Briefing
The new Eleven Drainer Phishing-as-a-Service (PhaaS) operation has been identified by security researchers, signaling a critical evolution in user-targeted asset theft. This sophisticated criminal enterprise provides end-to-end infrastructure ∞ including cloned websites and malicious smart contract scripts ∞ to rapidly execute large-scale social engineering attacks against individual Web3 wallet holders. The primary consequence is the unauthorized sweeping of tokens, NFTs, and stablecoins by leveraging fraudulent transaction signatures, circumventing traditional smart contract security measures. The professionalized drainer ecosystem was responsible for an estimated $494 million in losses in 2024 , underscoring the massive scale of this ongoing threat class.

Context
The current threat landscape is defined by the proliferation of PhaaS kits, which have lowered the technical barrier for large-scale on-chain fraud.

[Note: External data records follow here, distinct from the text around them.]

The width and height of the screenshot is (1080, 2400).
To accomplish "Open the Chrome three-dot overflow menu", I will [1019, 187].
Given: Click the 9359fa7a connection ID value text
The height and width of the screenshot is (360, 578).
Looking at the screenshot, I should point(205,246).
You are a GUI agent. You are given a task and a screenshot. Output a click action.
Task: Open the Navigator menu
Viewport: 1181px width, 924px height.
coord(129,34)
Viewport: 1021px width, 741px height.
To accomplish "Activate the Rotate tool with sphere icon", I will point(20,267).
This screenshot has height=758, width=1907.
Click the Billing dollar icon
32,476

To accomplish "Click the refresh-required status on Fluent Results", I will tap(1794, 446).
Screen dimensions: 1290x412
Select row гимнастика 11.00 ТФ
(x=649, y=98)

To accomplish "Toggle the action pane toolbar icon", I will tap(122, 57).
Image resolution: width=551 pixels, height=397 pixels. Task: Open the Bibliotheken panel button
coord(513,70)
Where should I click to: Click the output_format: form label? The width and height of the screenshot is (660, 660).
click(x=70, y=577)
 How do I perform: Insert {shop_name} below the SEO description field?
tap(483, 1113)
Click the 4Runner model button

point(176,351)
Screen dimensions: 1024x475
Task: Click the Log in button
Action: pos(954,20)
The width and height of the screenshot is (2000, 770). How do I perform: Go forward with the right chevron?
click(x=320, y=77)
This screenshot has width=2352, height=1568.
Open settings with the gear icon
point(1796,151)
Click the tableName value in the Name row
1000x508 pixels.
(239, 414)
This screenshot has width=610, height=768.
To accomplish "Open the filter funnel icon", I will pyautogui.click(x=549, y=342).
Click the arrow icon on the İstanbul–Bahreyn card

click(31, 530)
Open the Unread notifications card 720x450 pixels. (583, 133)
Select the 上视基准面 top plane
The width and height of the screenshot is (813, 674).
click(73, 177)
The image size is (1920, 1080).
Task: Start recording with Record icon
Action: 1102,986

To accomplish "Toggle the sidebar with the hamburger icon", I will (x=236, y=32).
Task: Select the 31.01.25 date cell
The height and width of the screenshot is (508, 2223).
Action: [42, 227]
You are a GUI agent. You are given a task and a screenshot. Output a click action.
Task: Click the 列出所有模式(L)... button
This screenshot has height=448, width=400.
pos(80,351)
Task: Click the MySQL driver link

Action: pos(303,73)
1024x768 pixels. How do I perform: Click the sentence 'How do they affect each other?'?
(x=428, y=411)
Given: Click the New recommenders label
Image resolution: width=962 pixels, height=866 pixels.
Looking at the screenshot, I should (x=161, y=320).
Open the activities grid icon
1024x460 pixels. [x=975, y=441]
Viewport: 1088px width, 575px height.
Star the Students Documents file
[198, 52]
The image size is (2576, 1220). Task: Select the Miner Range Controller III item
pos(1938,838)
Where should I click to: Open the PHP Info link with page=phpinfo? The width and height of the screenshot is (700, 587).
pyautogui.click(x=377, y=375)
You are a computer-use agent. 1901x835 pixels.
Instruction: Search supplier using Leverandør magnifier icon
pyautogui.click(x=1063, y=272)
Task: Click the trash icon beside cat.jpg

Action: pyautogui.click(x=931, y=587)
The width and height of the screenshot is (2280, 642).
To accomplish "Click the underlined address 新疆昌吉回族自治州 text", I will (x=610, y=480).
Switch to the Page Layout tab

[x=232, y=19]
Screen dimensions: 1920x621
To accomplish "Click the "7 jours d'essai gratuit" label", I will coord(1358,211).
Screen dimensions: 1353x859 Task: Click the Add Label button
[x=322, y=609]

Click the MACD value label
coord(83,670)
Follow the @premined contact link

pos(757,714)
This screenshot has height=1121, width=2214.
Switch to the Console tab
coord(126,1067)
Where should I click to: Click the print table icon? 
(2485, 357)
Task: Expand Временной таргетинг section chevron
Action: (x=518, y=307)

Prior to this group’s emergence, established actors like Angel and Inferno Drainer had already demonstrated the effectiveness of weaponizing token approval mechanisms. This class of attack exploits the human factor and the user’s implicit trust in familiar Web3 interfaces, rather than exploiting a protocol’s core smart contract logic.

Analysis
The Eleven Drainer attack vector begins with a social engineering lure, typically a fake airdrop or project site, directing the user to connect their wallet. The malicious front-end then prompts the user to sign a transaction, often disguised as a simple “connect” or “claim” action. In reality, this signature is a malicious setApprovalForAll or permit call granting the attacker’s contract unlimited spending allowance over the user’s assets.
Once the signature is obtained, the attacker’s back-end script automatically calls the approved function to sweep all available tokens and NFTs from the victim’s wallet in a single, irreversible transaction. This method bypasses the need to compromise a protocol’s smart contract, instead exploiting the trust layer between the user and their wallet interface.

Parameters
- Attack Vector Class ∞ Phishing-as-a-Service (PhaaS). Explanation ∞ Criminal enterprise providing tools for mass-scale social engineering and wallet draining.
- Primary Vulnerability ∞ User Error and Malicious Signature. Explanation ∞ Exploits human inattention to grant unlimited token spending permissions.
- Estimated 2024 Loss ∞ $494 Million. Explanation ∞ Total funds stolen by the broader wallet drainer ecosystem, showing the scale of the threat.
- Victim Target ∞ Individual Web3 Wallet Holders. Explanation ∞ Attack is directed at the user interface and wallet interaction, not a protocol’s core contract.

Outlook
Users must immediately adopt a posture of zero-trust for all transaction signatures and employ real-time transaction simulation tools to verify the true nature of a wallet request before signing. Protocols should integrate client-side security layers that explicitly decode and warn users about unlimited token approvals ( setApprovalForAll ). This incident will likely drive the adoption of EIP-712 structured data signing for clarity and accelerate the development of real-time transaction monitoring and intent-based security solutions to bridge the critical gap in user-side protection.

Verdict
The rise of professionalized wallet drainers shifts the primary security battleground from smart contract code to the user’s execution environment, demanding an immediate overhaul of individual operational security practices.